Jake Gyllenhaal’s limited series Presumed Innocent is dropping on AppleTV+ on June 12 instead of June 14 as originally planned. The star, whose Road House reboot has brought mixed reviews on Amazon Prime, is embracing the small screen for the first time since his appearance on Homicide: Life on the Street in 1994.

Jake Gyllenhaal’s in ‘Presumed Innocent’

Presumed Innocent is being produced by David E. Kelley, J.J. Abrams’ Bad Robot, and Warner Bros. It is an adaptation of Scott Turow’s 1990 film in which Harrison Ford plays a lawyer doing double duty as an investigator looking for the murderer of his colleague.

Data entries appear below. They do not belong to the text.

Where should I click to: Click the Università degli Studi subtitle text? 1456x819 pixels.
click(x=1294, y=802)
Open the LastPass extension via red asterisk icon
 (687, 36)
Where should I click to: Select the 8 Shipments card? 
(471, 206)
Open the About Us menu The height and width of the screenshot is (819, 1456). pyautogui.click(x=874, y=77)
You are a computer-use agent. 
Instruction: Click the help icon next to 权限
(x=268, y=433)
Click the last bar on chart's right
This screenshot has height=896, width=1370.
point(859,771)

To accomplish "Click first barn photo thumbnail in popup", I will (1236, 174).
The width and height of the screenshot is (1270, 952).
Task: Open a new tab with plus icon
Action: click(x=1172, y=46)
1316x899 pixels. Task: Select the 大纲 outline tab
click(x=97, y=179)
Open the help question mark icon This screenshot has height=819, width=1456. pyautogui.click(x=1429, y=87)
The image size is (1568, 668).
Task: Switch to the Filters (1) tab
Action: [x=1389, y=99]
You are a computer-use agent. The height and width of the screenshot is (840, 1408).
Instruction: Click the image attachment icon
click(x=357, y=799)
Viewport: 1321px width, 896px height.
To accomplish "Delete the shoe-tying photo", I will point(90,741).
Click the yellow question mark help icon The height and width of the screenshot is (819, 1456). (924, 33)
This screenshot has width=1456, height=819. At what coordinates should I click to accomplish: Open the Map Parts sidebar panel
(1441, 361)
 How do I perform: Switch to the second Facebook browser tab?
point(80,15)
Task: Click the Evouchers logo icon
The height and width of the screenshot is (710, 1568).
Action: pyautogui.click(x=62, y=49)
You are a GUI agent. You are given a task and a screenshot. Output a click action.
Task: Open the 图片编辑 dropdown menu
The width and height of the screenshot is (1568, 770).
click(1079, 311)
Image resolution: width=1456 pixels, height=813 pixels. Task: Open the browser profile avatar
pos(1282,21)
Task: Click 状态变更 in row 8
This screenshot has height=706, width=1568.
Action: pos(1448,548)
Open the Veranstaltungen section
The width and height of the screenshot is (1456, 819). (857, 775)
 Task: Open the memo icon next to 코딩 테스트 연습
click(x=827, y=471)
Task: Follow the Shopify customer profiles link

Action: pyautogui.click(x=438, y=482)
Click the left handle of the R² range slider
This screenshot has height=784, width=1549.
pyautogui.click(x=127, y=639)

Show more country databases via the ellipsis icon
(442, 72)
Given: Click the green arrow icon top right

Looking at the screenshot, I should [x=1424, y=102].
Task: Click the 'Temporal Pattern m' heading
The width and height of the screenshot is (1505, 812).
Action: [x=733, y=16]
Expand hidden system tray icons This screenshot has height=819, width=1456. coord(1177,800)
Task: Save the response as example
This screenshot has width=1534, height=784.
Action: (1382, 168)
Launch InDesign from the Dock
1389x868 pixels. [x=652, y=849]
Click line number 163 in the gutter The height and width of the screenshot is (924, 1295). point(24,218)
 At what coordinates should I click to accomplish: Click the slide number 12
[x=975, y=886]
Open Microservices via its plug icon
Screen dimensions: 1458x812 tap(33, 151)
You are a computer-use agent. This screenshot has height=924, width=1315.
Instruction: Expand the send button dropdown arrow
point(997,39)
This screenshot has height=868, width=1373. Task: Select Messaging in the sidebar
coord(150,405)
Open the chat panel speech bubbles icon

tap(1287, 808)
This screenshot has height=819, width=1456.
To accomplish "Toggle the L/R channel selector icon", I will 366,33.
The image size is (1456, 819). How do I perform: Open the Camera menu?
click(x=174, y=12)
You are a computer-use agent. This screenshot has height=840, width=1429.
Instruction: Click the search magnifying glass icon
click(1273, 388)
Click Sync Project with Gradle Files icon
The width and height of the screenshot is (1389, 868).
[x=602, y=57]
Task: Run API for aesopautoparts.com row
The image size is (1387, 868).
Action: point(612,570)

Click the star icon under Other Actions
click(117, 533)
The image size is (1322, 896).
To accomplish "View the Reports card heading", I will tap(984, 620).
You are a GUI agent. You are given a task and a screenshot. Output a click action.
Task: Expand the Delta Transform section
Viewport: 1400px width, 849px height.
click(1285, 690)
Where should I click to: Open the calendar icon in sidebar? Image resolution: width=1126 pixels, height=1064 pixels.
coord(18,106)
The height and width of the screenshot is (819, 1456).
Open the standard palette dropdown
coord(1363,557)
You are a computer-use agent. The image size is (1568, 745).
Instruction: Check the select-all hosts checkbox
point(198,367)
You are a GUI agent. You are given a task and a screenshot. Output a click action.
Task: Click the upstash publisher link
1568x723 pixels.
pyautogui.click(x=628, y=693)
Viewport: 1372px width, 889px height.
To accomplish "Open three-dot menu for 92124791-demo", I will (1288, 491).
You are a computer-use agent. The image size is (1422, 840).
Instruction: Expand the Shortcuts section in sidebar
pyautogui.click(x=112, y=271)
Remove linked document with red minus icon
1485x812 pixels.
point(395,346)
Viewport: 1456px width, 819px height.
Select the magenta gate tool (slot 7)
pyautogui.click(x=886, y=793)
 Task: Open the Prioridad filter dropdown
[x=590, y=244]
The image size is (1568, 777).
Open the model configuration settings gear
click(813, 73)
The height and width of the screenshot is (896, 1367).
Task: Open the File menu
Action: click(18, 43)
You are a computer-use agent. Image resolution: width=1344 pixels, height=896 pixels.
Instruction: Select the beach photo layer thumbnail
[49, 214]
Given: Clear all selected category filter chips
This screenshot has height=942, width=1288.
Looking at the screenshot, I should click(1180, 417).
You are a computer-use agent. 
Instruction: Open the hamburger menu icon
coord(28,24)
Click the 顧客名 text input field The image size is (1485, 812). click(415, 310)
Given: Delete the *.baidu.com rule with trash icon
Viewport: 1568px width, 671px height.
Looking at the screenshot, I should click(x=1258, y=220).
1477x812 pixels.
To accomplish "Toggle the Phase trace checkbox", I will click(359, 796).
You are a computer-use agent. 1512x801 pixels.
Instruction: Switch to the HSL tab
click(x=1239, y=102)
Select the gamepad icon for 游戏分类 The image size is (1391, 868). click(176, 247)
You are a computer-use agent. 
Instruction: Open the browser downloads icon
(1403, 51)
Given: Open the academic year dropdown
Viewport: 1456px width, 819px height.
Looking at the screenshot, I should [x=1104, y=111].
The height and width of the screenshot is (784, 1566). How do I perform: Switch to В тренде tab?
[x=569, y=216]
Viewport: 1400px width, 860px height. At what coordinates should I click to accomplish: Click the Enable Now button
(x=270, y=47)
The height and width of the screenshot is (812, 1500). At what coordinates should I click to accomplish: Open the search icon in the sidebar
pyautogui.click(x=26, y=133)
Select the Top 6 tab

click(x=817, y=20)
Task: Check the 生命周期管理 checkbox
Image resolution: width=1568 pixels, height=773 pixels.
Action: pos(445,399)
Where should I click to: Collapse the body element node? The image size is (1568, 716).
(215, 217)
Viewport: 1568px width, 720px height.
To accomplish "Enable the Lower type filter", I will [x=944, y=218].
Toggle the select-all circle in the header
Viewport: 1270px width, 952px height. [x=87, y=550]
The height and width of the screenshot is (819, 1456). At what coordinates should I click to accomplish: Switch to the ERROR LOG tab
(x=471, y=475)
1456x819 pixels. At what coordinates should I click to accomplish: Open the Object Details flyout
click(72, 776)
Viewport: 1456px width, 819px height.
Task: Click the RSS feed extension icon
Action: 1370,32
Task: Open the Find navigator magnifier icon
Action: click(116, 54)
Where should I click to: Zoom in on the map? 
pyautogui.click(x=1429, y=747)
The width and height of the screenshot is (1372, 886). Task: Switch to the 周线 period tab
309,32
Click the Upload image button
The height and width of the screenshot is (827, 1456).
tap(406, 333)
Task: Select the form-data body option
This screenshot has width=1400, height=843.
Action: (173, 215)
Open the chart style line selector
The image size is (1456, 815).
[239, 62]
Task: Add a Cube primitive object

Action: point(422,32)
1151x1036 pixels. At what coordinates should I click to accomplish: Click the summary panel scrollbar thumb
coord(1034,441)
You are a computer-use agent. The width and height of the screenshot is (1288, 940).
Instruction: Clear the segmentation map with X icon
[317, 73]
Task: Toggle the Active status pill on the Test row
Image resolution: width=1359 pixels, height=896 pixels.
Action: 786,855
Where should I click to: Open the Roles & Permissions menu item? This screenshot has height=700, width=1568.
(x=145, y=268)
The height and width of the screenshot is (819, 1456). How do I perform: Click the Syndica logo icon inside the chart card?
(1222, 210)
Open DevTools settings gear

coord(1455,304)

These types of sexy thrillers were popular in the ’90s and usually contained twist endings. Here’s the trailer for the original:

According to Deadline, Presumed Innocent doesn’t stray far from the source material: “…the Presumed Innocent series will explore obsession, sex, politics and the power and limits of love as the accused fights to hold his family and marriage together.”

Up next for Gyllenhaal is the Guy Ritchie action movie titled In the Grey scheduled for release in January 2025.

Presumed Innocent is an eight-episode limited series set to stream on AppleTV+ starting June 12.